## Problem to work on
Copy the records below character for character.
----------------
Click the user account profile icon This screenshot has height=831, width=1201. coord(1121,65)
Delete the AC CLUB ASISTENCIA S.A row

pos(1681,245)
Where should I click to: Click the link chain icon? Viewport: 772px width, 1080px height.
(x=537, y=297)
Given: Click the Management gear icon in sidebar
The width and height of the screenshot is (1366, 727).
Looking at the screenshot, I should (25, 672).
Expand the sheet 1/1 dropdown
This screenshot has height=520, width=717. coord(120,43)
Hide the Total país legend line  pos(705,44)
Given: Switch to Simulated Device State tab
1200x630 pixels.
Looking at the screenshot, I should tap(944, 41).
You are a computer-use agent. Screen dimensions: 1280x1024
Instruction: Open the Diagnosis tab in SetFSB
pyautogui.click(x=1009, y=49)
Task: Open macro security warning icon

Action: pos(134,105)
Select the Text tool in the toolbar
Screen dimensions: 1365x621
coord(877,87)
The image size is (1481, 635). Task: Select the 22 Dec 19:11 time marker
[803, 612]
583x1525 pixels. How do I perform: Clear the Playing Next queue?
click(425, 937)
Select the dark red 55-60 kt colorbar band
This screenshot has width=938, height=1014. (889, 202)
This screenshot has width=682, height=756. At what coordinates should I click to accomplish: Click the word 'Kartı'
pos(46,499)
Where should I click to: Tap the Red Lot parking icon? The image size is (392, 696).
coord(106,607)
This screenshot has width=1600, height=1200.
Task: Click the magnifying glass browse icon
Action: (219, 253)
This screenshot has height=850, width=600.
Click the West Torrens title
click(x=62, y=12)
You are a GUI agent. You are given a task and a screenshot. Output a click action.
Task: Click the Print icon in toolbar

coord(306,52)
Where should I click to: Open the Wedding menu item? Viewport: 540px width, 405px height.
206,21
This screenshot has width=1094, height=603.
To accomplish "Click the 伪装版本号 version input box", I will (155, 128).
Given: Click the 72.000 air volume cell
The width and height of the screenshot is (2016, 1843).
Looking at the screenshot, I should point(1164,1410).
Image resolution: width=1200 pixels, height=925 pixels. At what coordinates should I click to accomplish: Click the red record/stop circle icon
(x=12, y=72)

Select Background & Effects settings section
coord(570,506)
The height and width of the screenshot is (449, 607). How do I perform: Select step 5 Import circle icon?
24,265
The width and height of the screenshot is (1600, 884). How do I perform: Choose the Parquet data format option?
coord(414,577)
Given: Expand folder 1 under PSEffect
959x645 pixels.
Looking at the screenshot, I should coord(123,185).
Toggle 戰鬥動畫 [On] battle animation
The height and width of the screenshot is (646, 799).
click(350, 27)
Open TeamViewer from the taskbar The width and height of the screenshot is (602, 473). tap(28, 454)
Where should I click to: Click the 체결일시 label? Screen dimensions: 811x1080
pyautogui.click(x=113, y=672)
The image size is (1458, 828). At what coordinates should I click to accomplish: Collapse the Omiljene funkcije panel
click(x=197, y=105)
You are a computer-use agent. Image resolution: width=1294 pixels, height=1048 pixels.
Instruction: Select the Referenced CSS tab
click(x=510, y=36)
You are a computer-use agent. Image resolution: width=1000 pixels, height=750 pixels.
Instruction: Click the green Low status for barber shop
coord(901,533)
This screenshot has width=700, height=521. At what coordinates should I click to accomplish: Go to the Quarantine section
----------------
## Response for this exercise
Click the user account profile icon This screenshot has height=831, width=1201. coord(1121,65)
Delete the AC CLUB ASISTENCIA S.A row

pos(1681,245)
Where should I click to: Click the link chain icon? Viewport: 772px width, 1080px height.
(x=537, y=297)
Given: Click the Management gear icon in sidebar
The width and height of the screenshot is (1366, 727).
Looking at the screenshot, I should (25, 672).
Expand the sheet 1/1 dropdown
This screenshot has height=520, width=717. coord(120,43)
Hide the Total país legend line  pos(705,44)
Given: Switch to Simulated Device State tab
1200x630 pixels.
Looking at the screenshot, I should tap(944, 41).
You are a computer-use agent. Screen dimensions: 1280x1024
Instruction: Open the Diagnosis tab in SetFSB
pyautogui.click(x=1009, y=49)
Task: Open macro security warning icon

Action: pos(134,105)
Select the Text tool in the toolbar
Screen dimensions: 1365x621
coord(877,87)
The image size is (1481, 635). Task: Select the 22 Dec 19:11 time marker
[803, 612]
583x1525 pixels. How do I perform: Clear the Playing Next queue?
click(425, 937)
Select the dark red 55-60 kt colorbar band
This screenshot has width=938, height=1014. (889, 202)
This screenshot has width=682, height=756. At what coordinates should I click to accomplish: Click the word 'Kartı'
pos(46,499)
Where should I click to: Tap the Red Lot parking icon? The image size is (392, 696).
coord(106,607)
This screenshot has width=1600, height=1200.
Task: Click the magnifying glass browse icon
Action: (219, 253)
This screenshot has height=850, width=600.
Click the West Torrens title
click(x=62, y=12)
You are a GUI agent. You are given a task and a screenshot. Output a click action.
Task: Click the Print icon in toolbar

coord(306,52)
Where should I click to: Open the Wedding menu item? Viewport: 540px width, 405px height.
206,21
This screenshot has width=1094, height=603.
To accomplish "Click the 伪装版本号 version input box", I will (155, 128).
Given: Click the 72.000 air volume cell
The width and height of the screenshot is (2016, 1843).
Looking at the screenshot, I should point(1164,1410).
Image resolution: width=1200 pixels, height=925 pixels. At what coordinates should I click to accomplish: Click the red record/stop circle icon
(x=12, y=72)

Select Background & Effects settings section
coord(570,506)
The height and width of the screenshot is (449, 607). How do I perform: Select step 5 Import circle icon?
24,265
The width and height of the screenshot is (1600, 884). How do I perform: Choose the Parquet data format option?
coord(414,577)
Given: Expand folder 1 under PSEffect
959x645 pixels.
Looking at the screenshot, I should coord(123,185).
Toggle 戰鬥動畫 [On] battle animation
The height and width of the screenshot is (646, 799).
click(350, 27)
Open TeamViewer from the taskbar The width and height of the screenshot is (602, 473). tap(28, 454)
Where should I click to: Click the 체결일시 label? Screen dimensions: 811x1080
pyautogui.click(x=113, y=672)
The image size is (1458, 828). At what coordinates should I click to accomplish: Collapse the Omiljene funkcije panel
click(x=197, y=105)
You are a computer-use agent. Image resolution: width=1294 pixels, height=1048 pixels.
Instruction: Select the Referenced CSS tab
click(x=510, y=36)
You are a computer-use agent. Image resolution: width=1000 pixels, height=750 pixels.
Instruction: Click the green Low status for barber shop
coord(901,533)
This screenshot has width=700, height=521. At what coordinates should I click to accomplish: Go to the Quarantine section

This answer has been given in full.